Lors de leur rencontre avec les populations de Koudougou, Tertius Zongo et Luc Adolphe TIao, le précédent et l’actuel Premier ministre, ont fait mieux que se parler : ils sont tombés dans les bras l’un de l’autre, ils ont communié dans la même vision fraternelle. Ensemble, ils ont donné à voir à tous les Burkinabè l’une des plus belles images de leur unité. Petit geste, grands effets ! Serait-ce, au Faso, un revirement dans la manière de faire de la politique ?En cinquante années d’exercice laborieux des souverainetés nationales en Afrique, force est de souligner que trois manières - ou trois moments - ont marqué nos pratiques politiques. Elles sont identifiables à travers ces trois mots : inclusion, opposition et pluralisme.

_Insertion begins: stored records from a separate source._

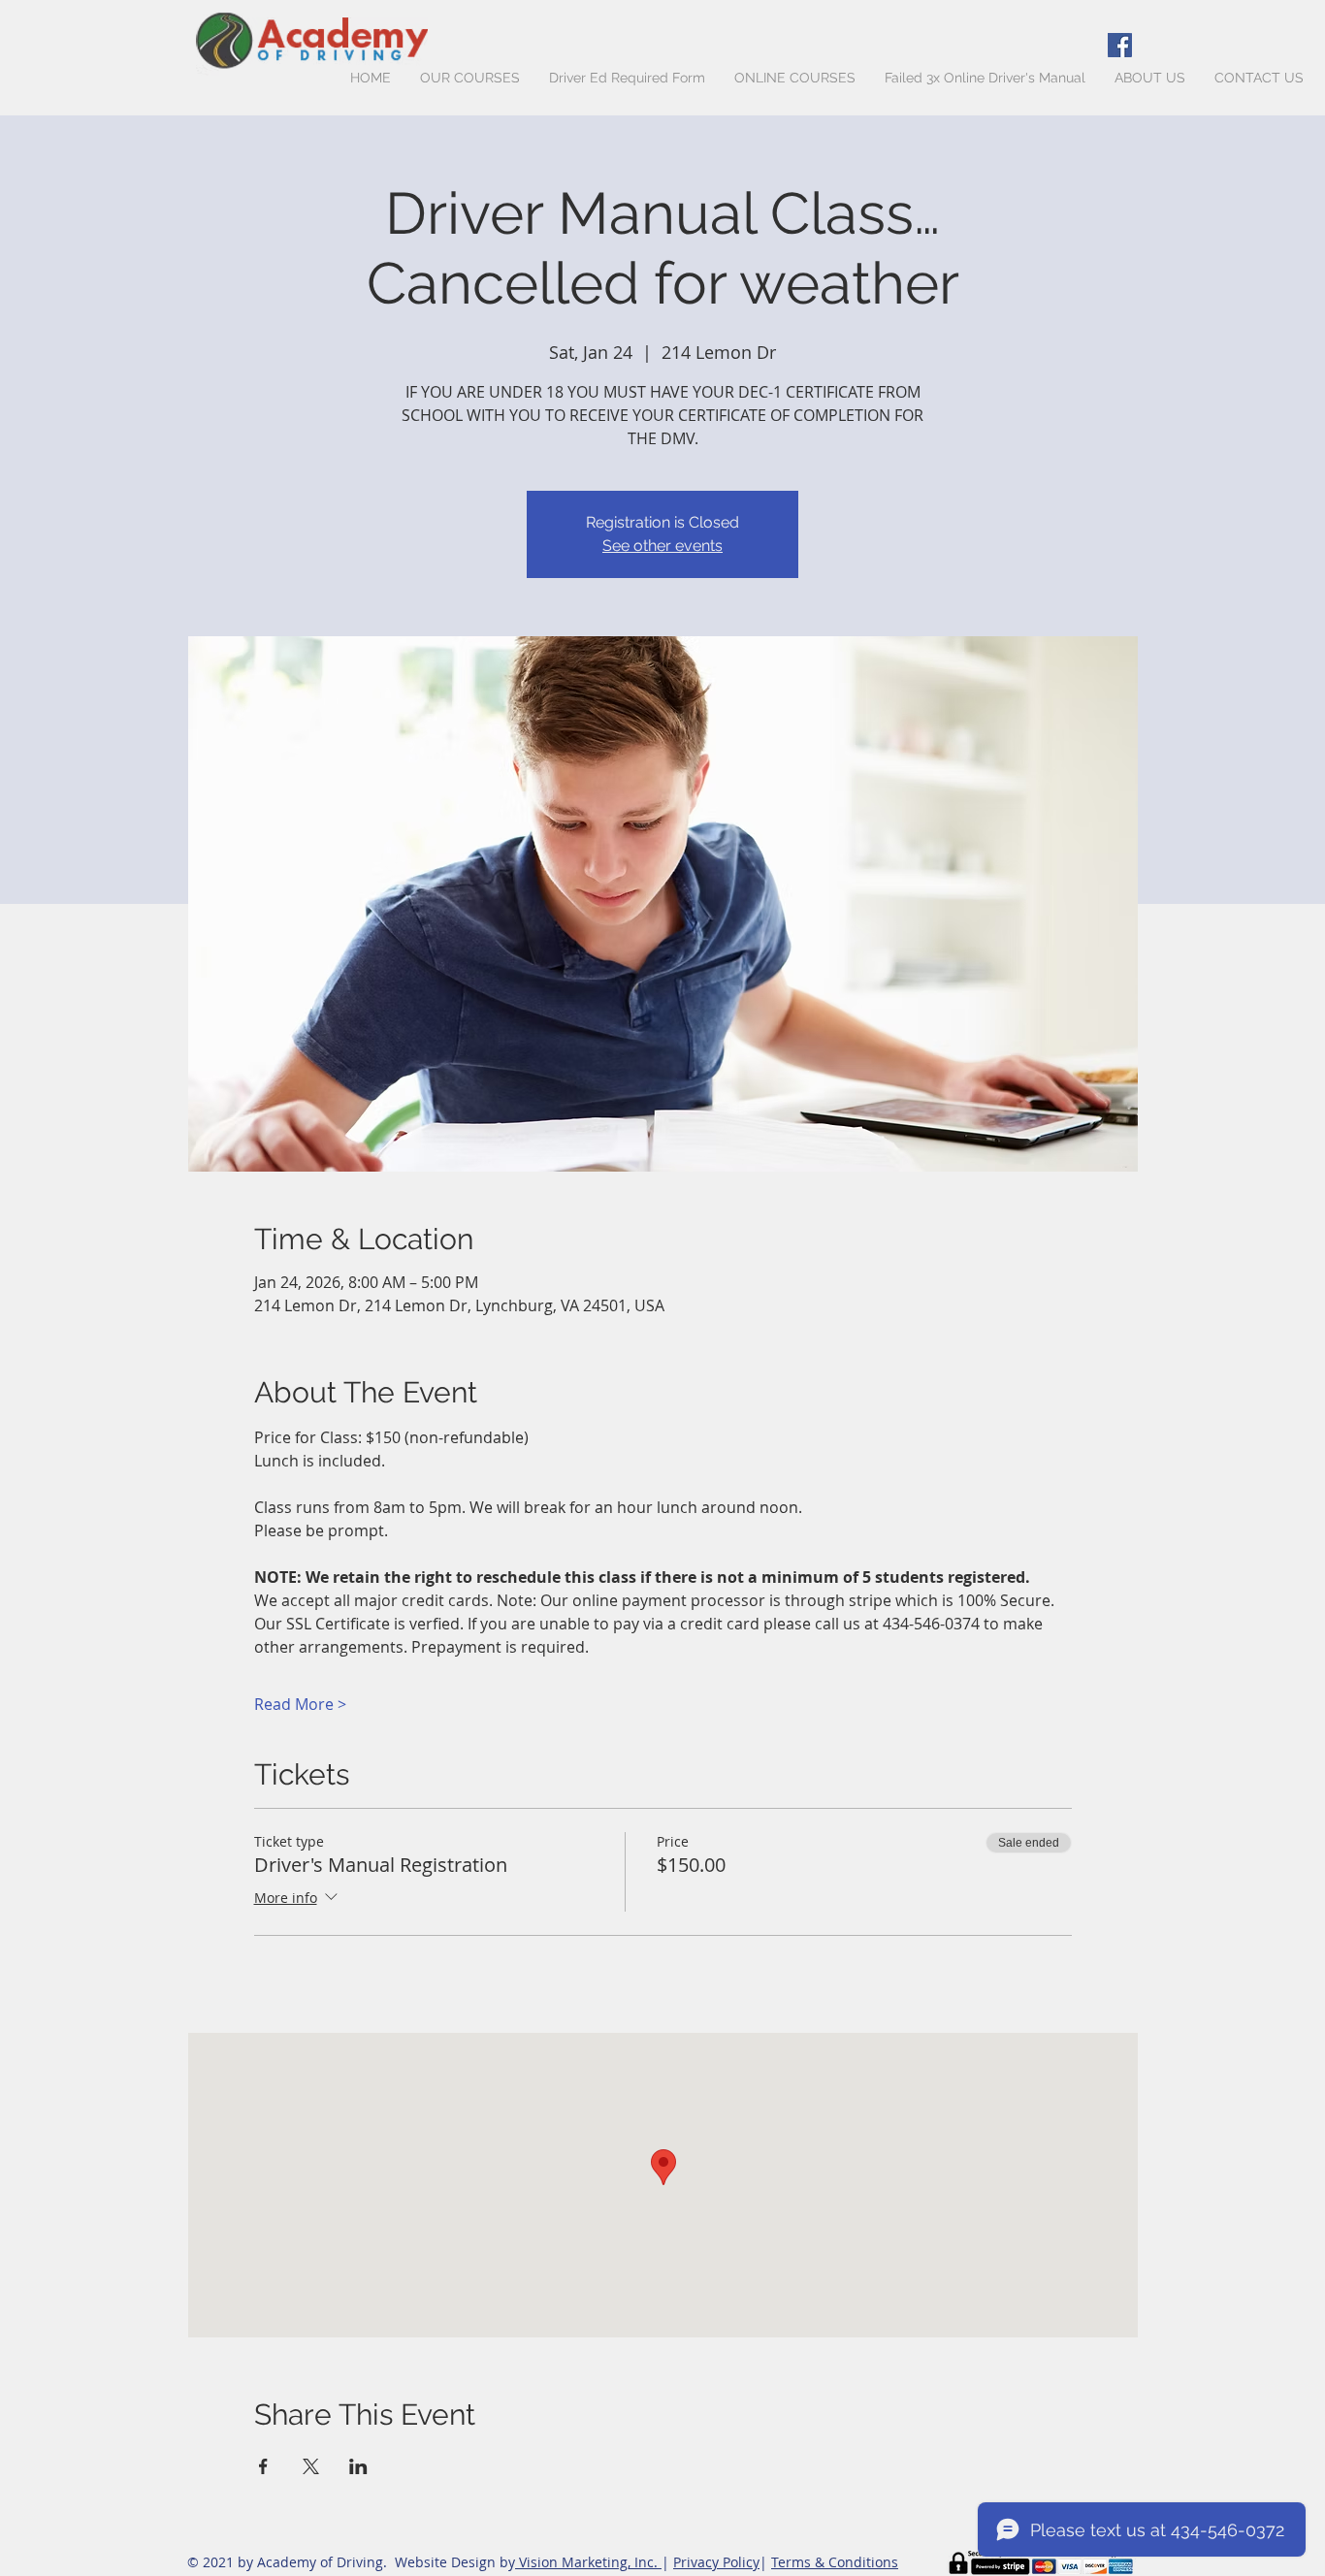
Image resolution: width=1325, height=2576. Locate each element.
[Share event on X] (311, 2466)
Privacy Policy (716, 2562)
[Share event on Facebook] (263, 2466)
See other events (662, 545)
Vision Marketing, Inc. (588, 2562)
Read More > (300, 1704)
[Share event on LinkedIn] (358, 2466)
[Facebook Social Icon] (1120, 45)
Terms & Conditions (834, 2562)
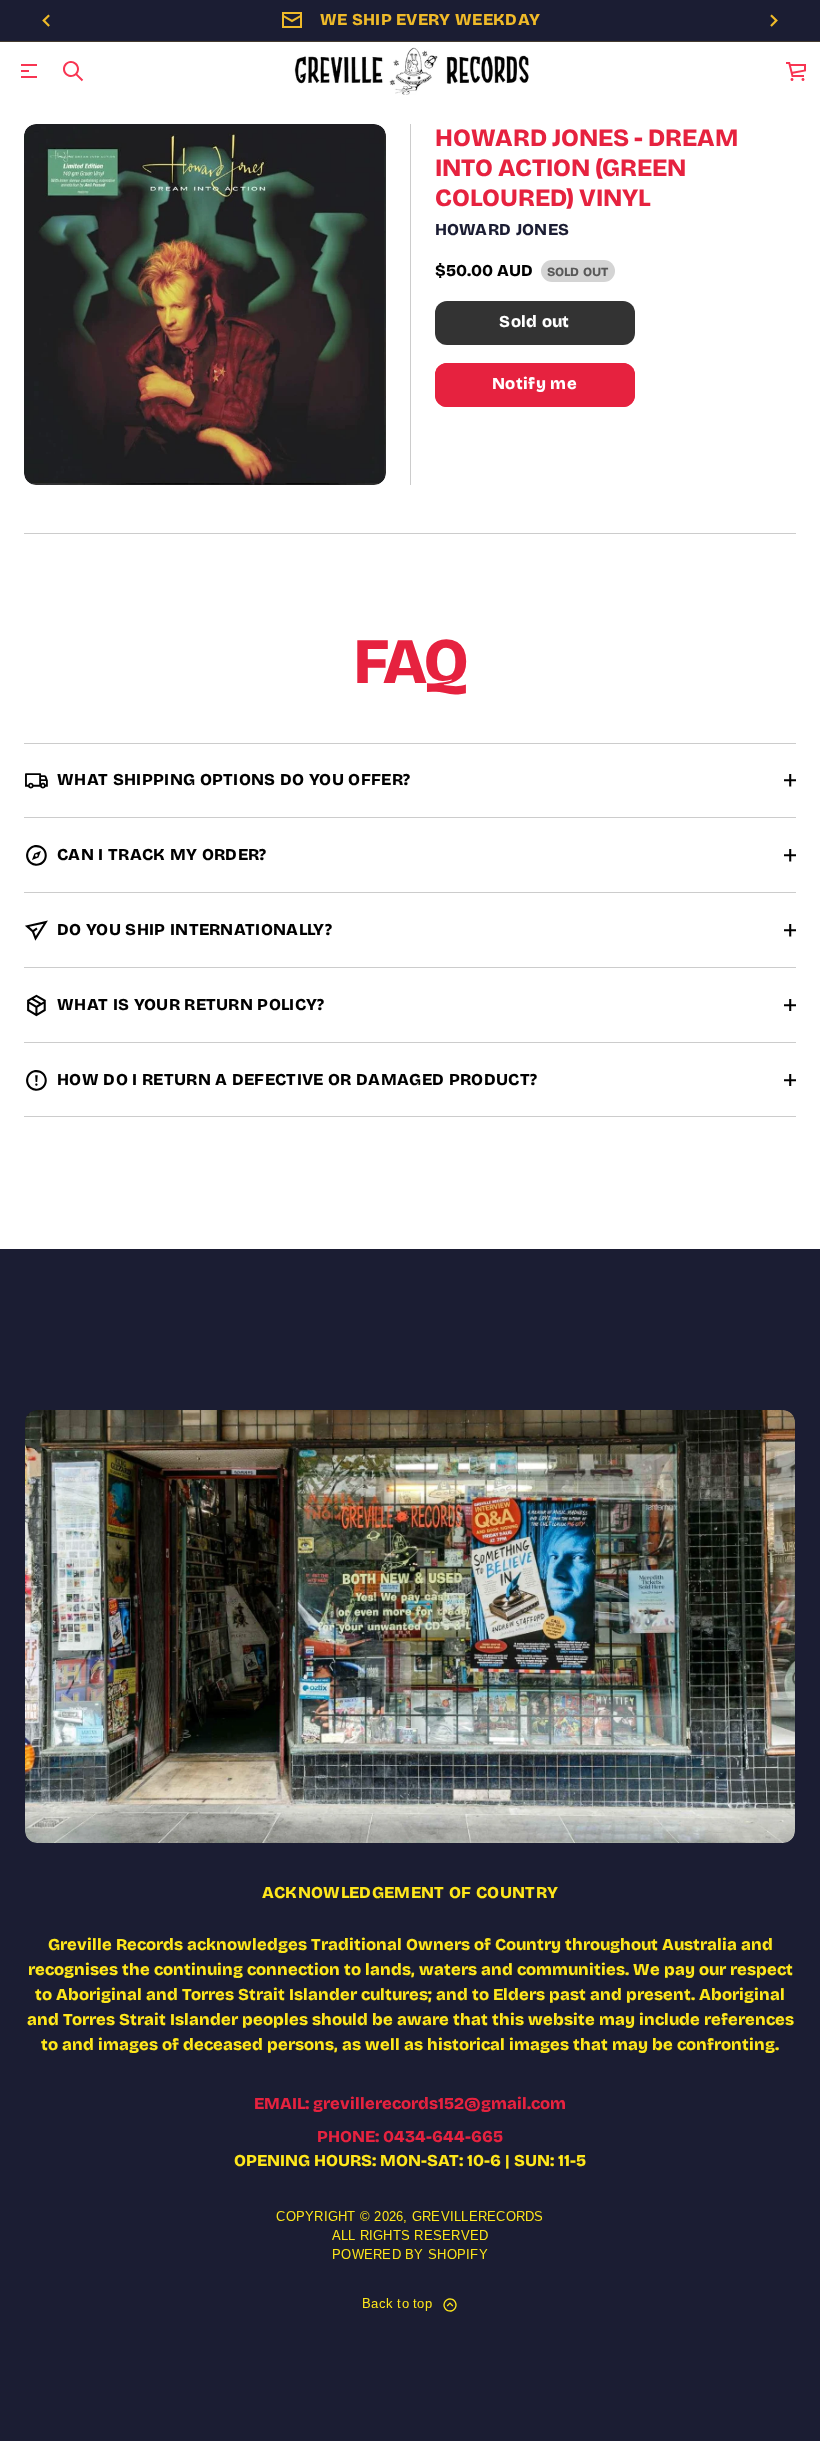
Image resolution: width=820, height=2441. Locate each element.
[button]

L’époque de l’inclusion, c’est celle des hommes forts. Elle inaugure les indépendances et est marquée, par endroits sur le continent noir, par des tendances autoritaristes. Il fallait, disait-on, rassembler toutes les forces vives des jeunes nations pour lutter d’abord contre le colonisateur et, ensuite, créer le socle de l’unité nationale, indispensable à la réussite des projets de développement. Cela ne s’obtenait parfois que par le biais d’un bras de fer, le parti unique en est la preuve tangible. « Taisez-vous, suivez-moi, on se développe dans l’unité ». Pendant ce temps, dans les rangs de ceux qui sont ainsi rassemblés, tous les coups sont permis. « Ôte-toi de là que je m’y asseye » : de quoi laisser le champ libre à l’instauration durable de l’opportunisme, de la corruption et du clientélisme.

Il pouvait avoir, en termes d’animosité et de médiocrité, plus d’opposition au sein d’un même parti que ce que l’on rencontre aujourd’hui entre opposants. Tout cela pouvait se distendre au maximum, comme l’a illustré la situation au Dahomey, qui fut dirigé par un triumvirat instauré militairement entre juin 1970 et le putsch d’octobre 1972. Dans le même ordre d’idées, et à la même période, le Ghana voisin voyait les Présidents de la République - de Kwamé N’krumah à Jerry John Rawlings - se succéder à sa tête à un rythme infernal.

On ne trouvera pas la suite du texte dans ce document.